Our broad itinerary of 8-days trip to Meghalaya on Google Map.

We booked the Indigo flight to Guwahati some time in October 2017. Hotel/Home stay bookings for Shillong, Mawphlang, Cherrapunjee and Shnongpdeng were completed by January 2018. The only hotel booking which I kept open was for our last day as we were not sure whether we would stay in Shillong or Jowai. 

Since March-end 2018 was not considered as busy tourist season for Meghalaya, I thought of hiring the car/SUV on the day we reach Shillong. Sometime in February 2018, I realised that due to a long week-end holidays (March 29 - April 1), there was a possibility of tourists' influx especially from the neighbouring States. In the circumstances, finalsing a dedicated driver in advance for all the 8 days of trip would make sense. On, a travel website for India,   Pradeep Modak was highly recommended for the trips in Meghalaya. I contacted him and discussed  my proposed itinerary with him. He quoted Rs.4000/- per day (all inclusive) and he would drive his own car Chevrolet Sail, a Sedan. I did not bargain for the price as I found it to be reasonable.

Our Indigo flight to Guwahati left Mumbai on time and landed at Guwahati International airport 20 minutes early at 10.00 a.m. Pradeep Modak was already waiting outside the airport at Axis Bank's ATM. After exchanging pleasantries, we commenced our road journey to Shillong at around 10.30 a.m. The road journey was smooth as there was not much of a traffic. An unique feature of our drive from Guwahati to Shillong was that broadly between Brynihat and Jorabat, NH-6 passed through both Assam and Meghalaya States. The road divider itself was the boundary between these two States with left two lanes of the road in Assam and the right two lanes in Meghalaya. 

We stopped for lunch at Jiva Veg restaurant near Nongpoh. We ordered for steamed momos, rotis, mixed vegetables and ended with coconut milk mixed with pineapple juice. All the food items we ordered were excellent in taste.  
Jiva Veg Restaurant at Nongpoh on Guwahati-Shillong highway where we had lunch break.

Coconut milk mixed with pineapple juice at Jiva Veg Restaurant.

1. Umiam Lake: On the way to Shillong we stopped at the viewing point on the highway to have a glimpse of Umiam Lake which is located about 15 kms before Shillong. Locals call this lake as Barapani. This is a reservoir  created by constructing a dam on River Umiam as a backwater of an irrigation dam. The water is not potable now due to heavy silts from the surrounding hills. So the lake is used for irrigation purpose and for water sports activities.
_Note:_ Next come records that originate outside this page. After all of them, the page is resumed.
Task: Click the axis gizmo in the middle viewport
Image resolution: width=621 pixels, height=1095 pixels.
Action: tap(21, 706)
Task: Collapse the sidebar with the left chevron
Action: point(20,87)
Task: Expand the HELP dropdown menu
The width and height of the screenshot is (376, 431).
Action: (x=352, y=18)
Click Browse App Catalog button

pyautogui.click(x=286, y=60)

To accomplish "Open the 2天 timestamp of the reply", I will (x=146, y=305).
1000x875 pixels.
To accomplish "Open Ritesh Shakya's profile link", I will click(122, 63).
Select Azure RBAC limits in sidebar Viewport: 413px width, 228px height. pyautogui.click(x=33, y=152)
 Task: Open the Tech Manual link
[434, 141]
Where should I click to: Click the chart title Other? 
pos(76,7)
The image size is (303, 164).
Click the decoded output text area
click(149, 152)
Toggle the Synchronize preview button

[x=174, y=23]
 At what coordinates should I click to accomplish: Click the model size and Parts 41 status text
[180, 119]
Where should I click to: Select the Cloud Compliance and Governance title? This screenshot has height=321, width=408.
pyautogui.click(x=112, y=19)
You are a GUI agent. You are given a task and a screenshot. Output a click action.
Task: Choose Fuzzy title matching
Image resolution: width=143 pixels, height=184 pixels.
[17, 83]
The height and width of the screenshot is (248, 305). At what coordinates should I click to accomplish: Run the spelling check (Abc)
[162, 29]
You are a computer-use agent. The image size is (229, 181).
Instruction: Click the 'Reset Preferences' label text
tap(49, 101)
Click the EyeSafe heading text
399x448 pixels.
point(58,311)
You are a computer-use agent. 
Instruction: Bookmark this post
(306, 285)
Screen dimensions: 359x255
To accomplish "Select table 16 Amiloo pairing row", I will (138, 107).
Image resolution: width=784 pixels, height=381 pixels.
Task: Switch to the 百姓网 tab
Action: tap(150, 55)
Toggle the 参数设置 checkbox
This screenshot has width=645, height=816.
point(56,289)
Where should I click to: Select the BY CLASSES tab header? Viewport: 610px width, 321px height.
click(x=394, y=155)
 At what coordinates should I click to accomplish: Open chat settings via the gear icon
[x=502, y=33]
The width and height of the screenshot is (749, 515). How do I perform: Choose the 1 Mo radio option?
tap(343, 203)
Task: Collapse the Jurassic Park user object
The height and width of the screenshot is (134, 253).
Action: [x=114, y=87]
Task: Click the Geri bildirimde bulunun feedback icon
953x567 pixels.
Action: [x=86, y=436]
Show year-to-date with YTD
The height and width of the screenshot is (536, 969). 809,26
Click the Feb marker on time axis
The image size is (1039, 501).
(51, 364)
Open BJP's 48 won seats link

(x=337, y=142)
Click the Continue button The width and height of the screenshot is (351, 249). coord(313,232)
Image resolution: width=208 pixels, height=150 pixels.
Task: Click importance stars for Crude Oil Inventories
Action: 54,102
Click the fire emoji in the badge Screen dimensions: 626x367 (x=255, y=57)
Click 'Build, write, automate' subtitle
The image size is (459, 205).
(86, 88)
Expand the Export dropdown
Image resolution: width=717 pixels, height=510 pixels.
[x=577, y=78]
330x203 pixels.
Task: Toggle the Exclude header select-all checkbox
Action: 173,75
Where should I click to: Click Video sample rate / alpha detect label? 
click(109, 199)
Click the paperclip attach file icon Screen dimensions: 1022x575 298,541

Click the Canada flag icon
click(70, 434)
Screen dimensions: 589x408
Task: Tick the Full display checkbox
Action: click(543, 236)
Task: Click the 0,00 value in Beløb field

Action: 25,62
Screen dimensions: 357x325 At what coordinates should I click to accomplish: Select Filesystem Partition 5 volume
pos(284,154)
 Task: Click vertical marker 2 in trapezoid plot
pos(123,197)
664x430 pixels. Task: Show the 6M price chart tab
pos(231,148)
I did not observe much of the activities in the lake despite being a Sunday. A lone motor boat was seen with tourists. The reason which I came to know later was that being Sunday, most of the boatmen and the workers do not work on Sundays and on holidays like Good Fridays, Christmas and the New Year. Even most of the shops  and restaurants were closed.

Due to cloudy weather with haze, we could not get a clear picture of hills as background for Umiam Lake. Still it was  worth to have a photo session with Umiam Lake in the background which most tourists seemed to do so.
Umiam Lake, locally known as Barapani. For boating, one has to get down at the place on the right.

Exactly after one week, we passed through Umiam Lake while driving to Guwahati airport. Still, the haze over the lake continued. But pictures did come out somewhat better than that of the last week. We also observed that there was a Lake House at the opposite shore of the lake. The Lake House is available for the overnight stay. It seems interesting to stay in this cottage in the midst of the lake.
Umiam Lake in the morning.

Lake House in the midst of Umiam Lake. It is available for the overnight stay.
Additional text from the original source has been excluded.